You know what I wonder, late at night? I wonder whether if Bill Gates had gone the traditional route and created the Gates Foundation at the very end of his life, the Gates Foundation would have been devoted not primarily to education and health (as it is now), but to promoting computer literacy across the world. I think it could have happened, easily, if he’d been too old or too disengaged to be heavily involved: his philanthropic advisors and consultants could have asked “What does Bill Gates want?” and answered “Computer-related charity, because he was a computer guy.”
By thinking of themselves as “serving” him, they would have failed to do so – because they would have assumed his desires to revolve around “creating a legacy” and “fulfilling his personal values” in a narrow sense.
Instead, the Gates Foundation is just trying to help people as effectively as it can, however that is done. Gates is dealing with health and education because he thinks those are the biggest problems. The goal is broad and simple: make the world a better place. That’s what Bill Gates wants. Why wouldn’t it be?
I’m sure some people see charity as a way to please their vanity or create a legacy first, and a way to improve the world second. But is this as common as the world of nonprofit marketing seems to assume (and arguably, by assuming, to enforce)? The conversations I have about charity – including with wealthy people – invariably assume a common goal of helping people however that is best done.
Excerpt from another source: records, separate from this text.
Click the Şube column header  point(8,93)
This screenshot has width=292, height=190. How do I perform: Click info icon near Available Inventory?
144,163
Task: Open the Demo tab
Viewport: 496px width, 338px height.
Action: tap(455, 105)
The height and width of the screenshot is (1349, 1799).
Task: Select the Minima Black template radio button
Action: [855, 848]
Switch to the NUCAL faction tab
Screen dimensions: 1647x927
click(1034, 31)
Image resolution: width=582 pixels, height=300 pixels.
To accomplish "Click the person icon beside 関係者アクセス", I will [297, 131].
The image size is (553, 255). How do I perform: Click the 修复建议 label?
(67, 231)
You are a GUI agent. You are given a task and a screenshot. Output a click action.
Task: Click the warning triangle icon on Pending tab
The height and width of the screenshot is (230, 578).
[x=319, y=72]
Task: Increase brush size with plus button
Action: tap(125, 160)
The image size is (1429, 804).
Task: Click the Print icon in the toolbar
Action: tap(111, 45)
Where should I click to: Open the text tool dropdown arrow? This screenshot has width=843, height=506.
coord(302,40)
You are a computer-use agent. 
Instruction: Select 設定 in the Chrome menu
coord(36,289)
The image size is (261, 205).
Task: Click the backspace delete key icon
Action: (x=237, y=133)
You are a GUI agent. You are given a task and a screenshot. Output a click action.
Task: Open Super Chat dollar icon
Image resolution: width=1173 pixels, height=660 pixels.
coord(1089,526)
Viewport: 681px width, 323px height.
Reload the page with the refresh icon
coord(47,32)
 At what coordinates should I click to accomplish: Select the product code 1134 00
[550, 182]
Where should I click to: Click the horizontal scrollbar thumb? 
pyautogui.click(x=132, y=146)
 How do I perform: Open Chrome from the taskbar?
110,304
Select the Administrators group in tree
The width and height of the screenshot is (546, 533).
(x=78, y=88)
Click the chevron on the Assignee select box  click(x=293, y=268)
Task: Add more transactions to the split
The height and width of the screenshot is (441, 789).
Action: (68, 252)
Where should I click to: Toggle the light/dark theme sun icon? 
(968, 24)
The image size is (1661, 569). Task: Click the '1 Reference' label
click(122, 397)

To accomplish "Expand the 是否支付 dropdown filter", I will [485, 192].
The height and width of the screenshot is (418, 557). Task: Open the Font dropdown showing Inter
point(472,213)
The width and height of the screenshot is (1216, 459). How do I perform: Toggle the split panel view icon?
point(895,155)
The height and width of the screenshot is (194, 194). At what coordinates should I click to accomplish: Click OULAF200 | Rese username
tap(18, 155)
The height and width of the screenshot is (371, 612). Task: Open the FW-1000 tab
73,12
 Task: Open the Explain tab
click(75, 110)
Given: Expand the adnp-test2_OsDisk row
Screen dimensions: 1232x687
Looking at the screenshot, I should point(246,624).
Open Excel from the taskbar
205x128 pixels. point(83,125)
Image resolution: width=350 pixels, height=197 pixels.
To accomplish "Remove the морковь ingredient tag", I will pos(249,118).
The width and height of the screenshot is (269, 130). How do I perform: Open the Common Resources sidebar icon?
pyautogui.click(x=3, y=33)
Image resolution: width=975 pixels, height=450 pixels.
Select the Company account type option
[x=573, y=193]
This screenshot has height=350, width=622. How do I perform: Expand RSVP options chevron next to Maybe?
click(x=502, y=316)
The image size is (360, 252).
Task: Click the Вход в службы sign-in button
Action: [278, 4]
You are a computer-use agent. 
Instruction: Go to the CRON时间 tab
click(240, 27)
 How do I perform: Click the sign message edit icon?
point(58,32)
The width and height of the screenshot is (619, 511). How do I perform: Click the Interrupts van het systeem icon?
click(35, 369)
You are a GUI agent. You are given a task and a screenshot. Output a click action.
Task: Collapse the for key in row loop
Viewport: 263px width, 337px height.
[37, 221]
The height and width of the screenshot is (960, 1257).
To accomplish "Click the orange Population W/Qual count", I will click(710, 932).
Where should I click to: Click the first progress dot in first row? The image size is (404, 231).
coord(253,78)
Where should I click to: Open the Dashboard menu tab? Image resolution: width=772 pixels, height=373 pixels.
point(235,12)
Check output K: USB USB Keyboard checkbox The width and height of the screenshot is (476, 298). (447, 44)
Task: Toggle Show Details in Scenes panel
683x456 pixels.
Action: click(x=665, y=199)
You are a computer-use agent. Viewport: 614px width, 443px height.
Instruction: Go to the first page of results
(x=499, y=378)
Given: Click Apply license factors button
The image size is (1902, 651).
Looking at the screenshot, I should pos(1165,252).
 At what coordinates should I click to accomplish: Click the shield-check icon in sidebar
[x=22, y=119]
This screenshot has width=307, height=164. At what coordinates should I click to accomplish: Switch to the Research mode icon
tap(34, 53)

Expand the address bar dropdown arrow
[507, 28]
Unlike conversations about food or movies, these conversations really have almost nothing to do with personal (i.e., non-shared) values.
Anecdotally speaking, it seems that foundations whose funders are personally very involved (Omidyar, Skoll, Robin Hood, Google.org) are almost universally broad in their missions. Their mission statements have little to do with their founders’ biographies; instead, they’re just pursuing what they think are the most effective means to helping the world. It’s the foundations with dead or disengaged funders that have the narrow, “personal” missions, trying to improve life for 5’11” blue-eyed men or whatever. With no evidence, I blame consultants and marketers who tried to “listen to the donor,” when they would have gotten further by listening to themselves.